■ ACTIVITY: Task for the records below: please retype exactly and only the lines from the first through the one with "Viewport: 310px width, 231px height.", with every picture omitted.

■ SOURCE MATERIAL:
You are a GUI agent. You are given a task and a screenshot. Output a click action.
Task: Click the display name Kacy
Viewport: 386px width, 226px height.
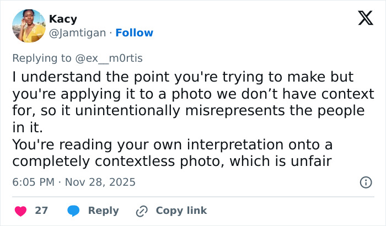click(x=63, y=19)
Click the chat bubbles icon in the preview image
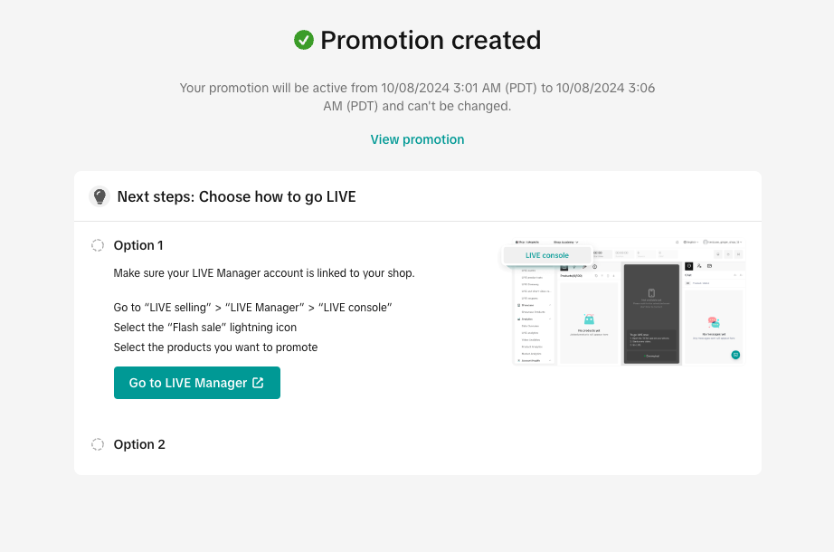 (x=714, y=322)
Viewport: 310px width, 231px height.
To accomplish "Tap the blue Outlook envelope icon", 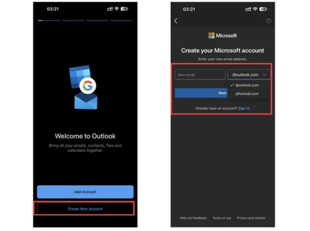I will tap(86, 101).
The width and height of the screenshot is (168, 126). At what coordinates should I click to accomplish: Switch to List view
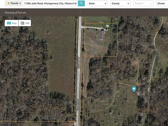(25, 23)
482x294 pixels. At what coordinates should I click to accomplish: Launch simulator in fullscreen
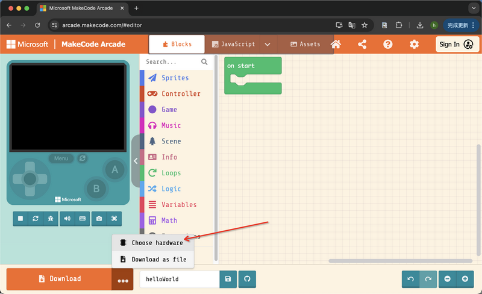point(114,219)
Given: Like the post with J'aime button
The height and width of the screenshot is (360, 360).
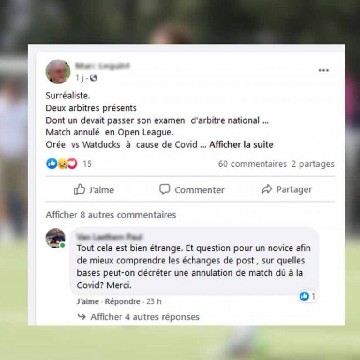Looking at the screenshot, I should (94, 190).
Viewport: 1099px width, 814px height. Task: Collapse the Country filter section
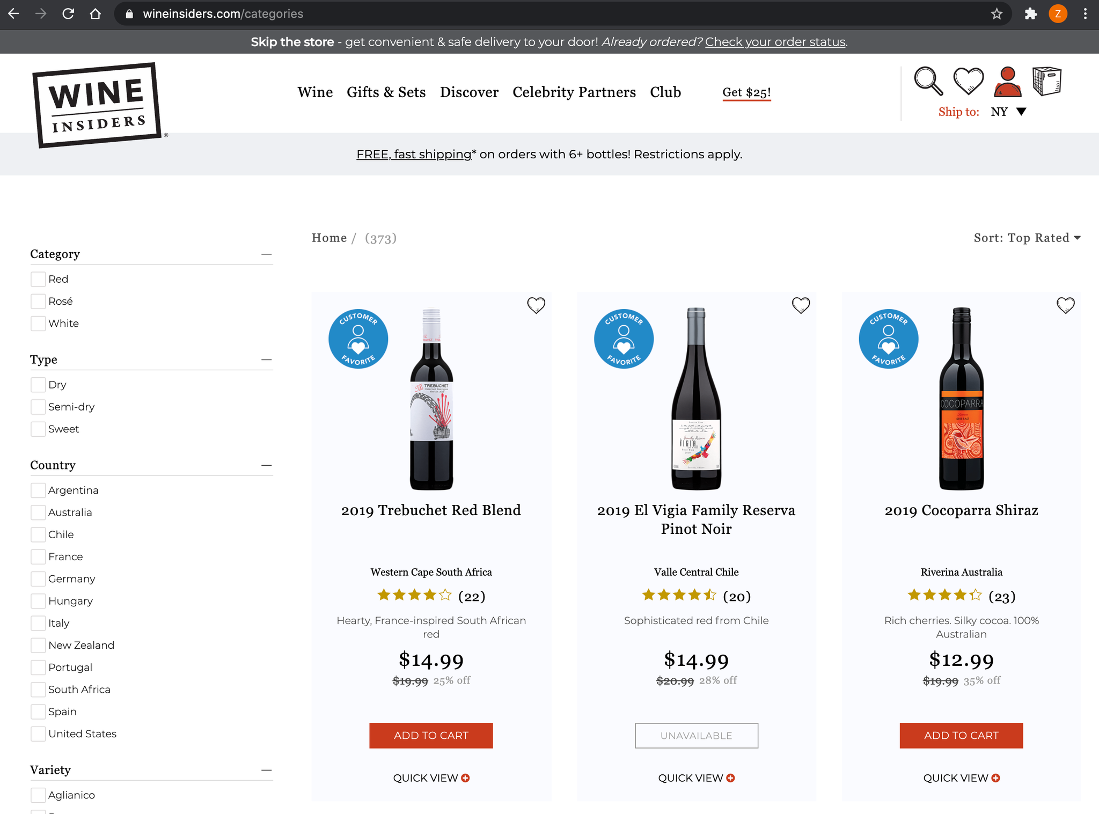pos(266,465)
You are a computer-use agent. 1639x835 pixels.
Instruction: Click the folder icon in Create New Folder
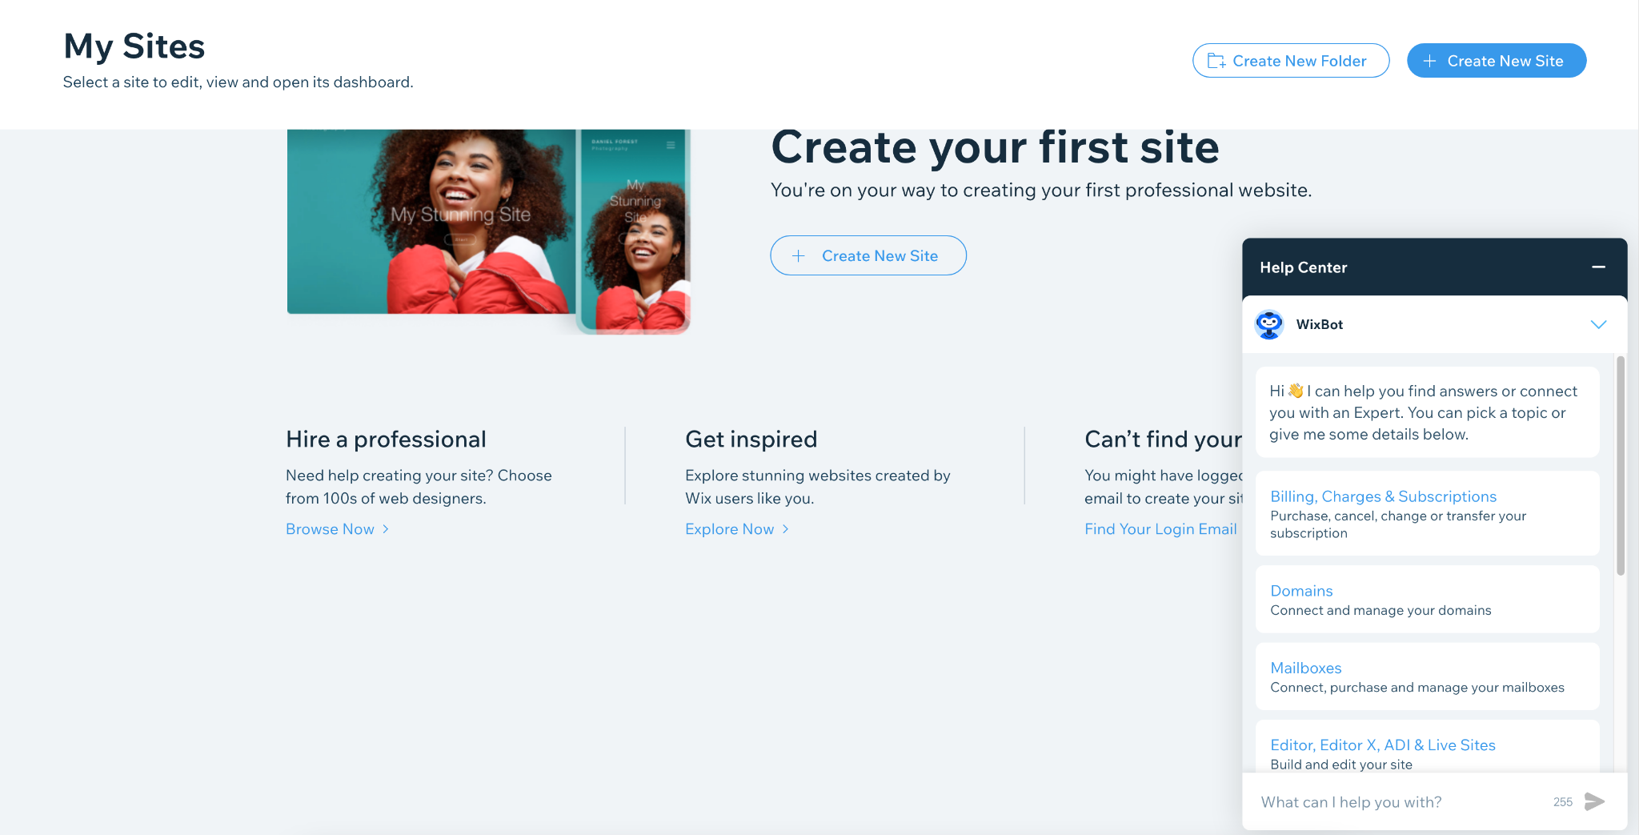tap(1216, 61)
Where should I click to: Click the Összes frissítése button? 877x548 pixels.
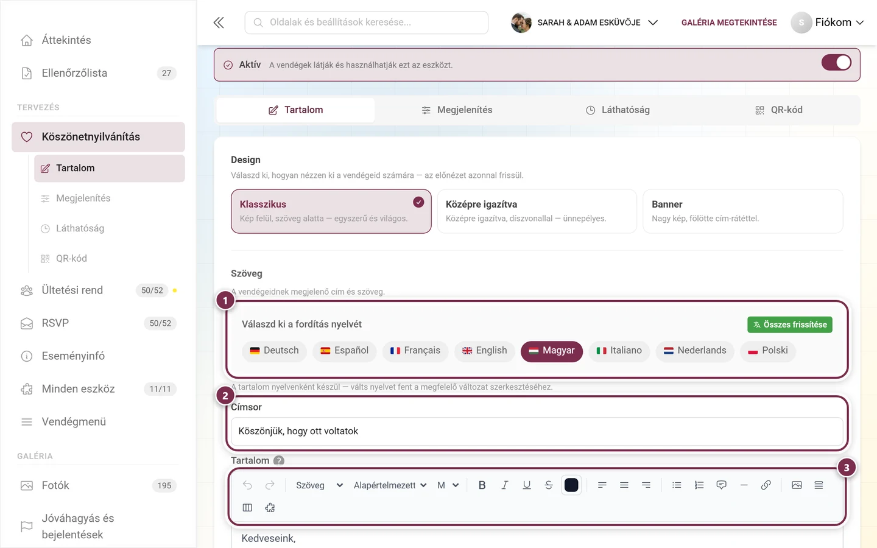point(790,325)
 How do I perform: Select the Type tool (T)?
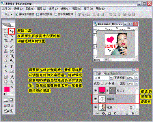(x=12, y=66)
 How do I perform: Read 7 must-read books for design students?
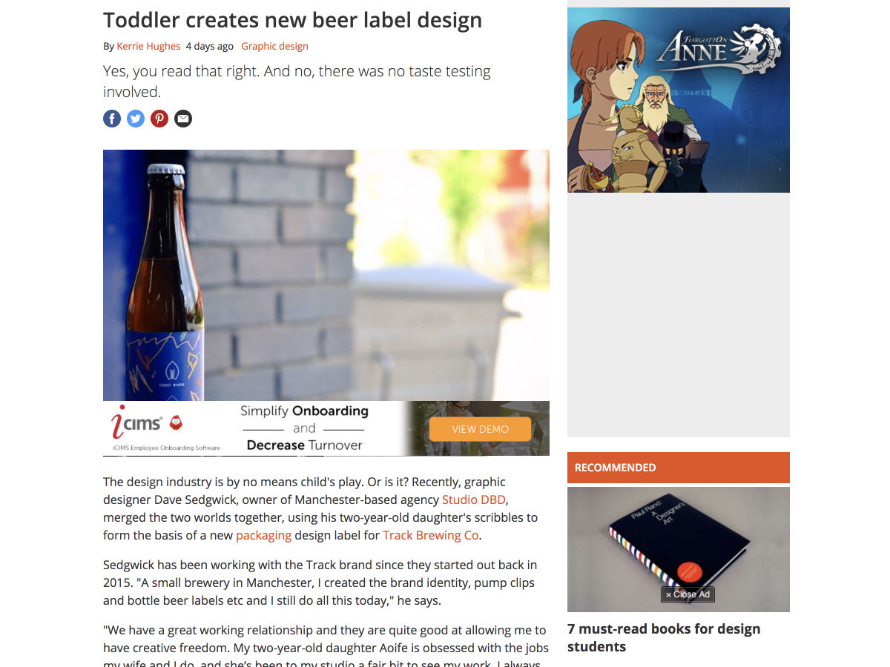coord(664,637)
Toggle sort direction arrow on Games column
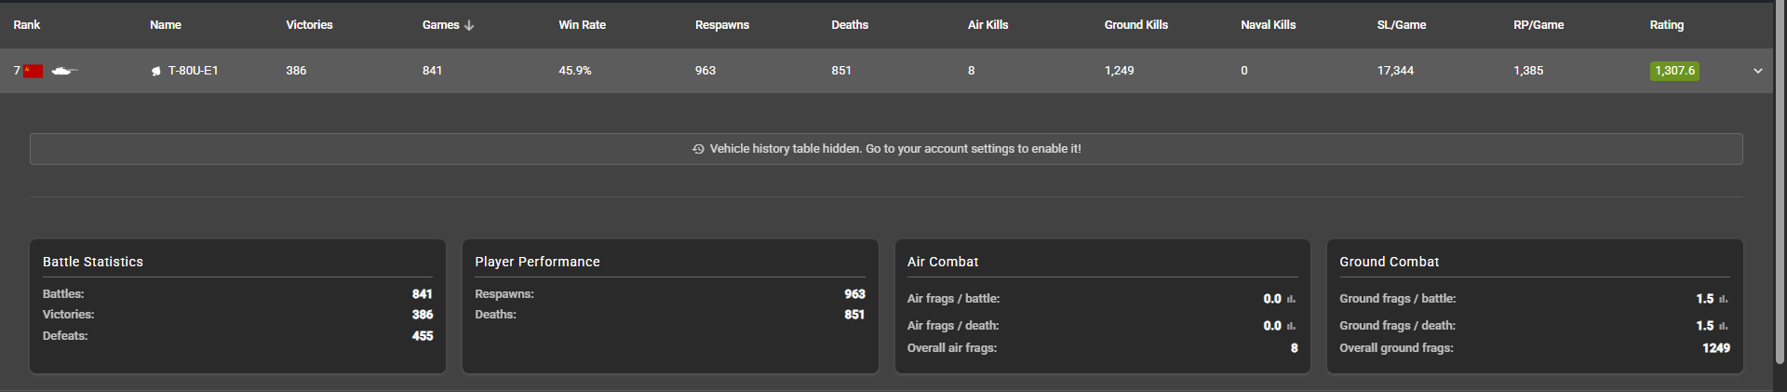This screenshot has width=1787, height=392. point(469,25)
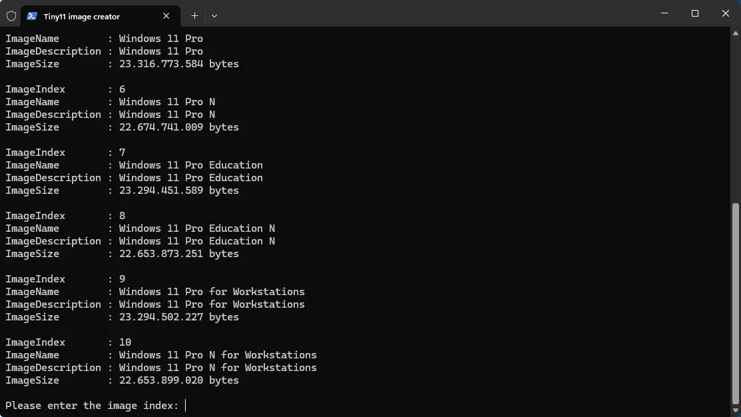741x417 pixels.
Task: Click ImageSize 23.294.451.589 bytes text
Action: pyautogui.click(x=178, y=191)
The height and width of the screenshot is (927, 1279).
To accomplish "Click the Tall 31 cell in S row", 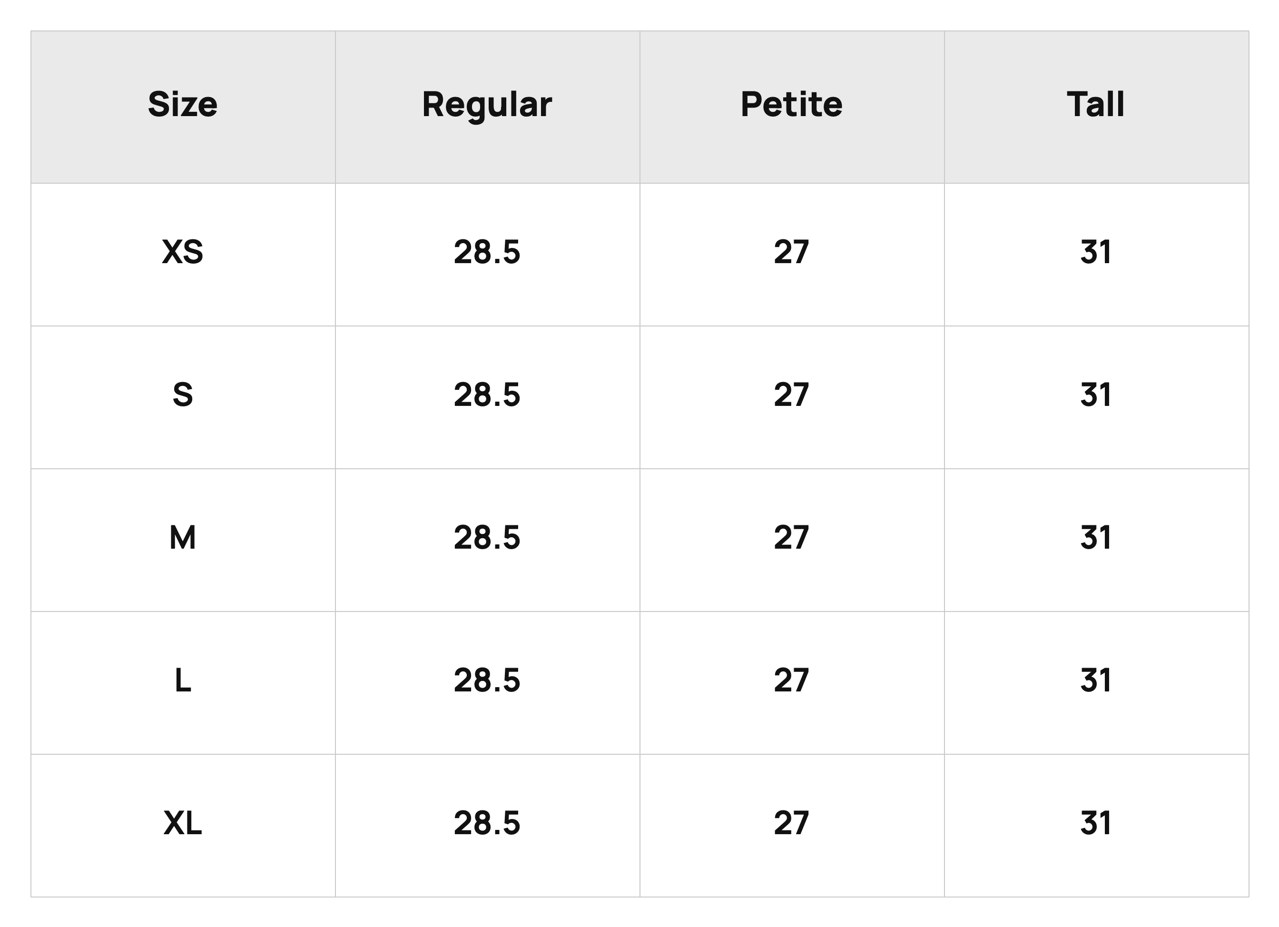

■ THE ANSWER:
You are a GUI agent. You are given a task and a screenshot. Output a click action.
Task: Click the display name Kacy
Viewport: 386px width, 226px height.
click(x=63, y=19)
Click the chat bubbles icon in the preview image
 (x=714, y=322)
Viewport: 310px width, 231px height.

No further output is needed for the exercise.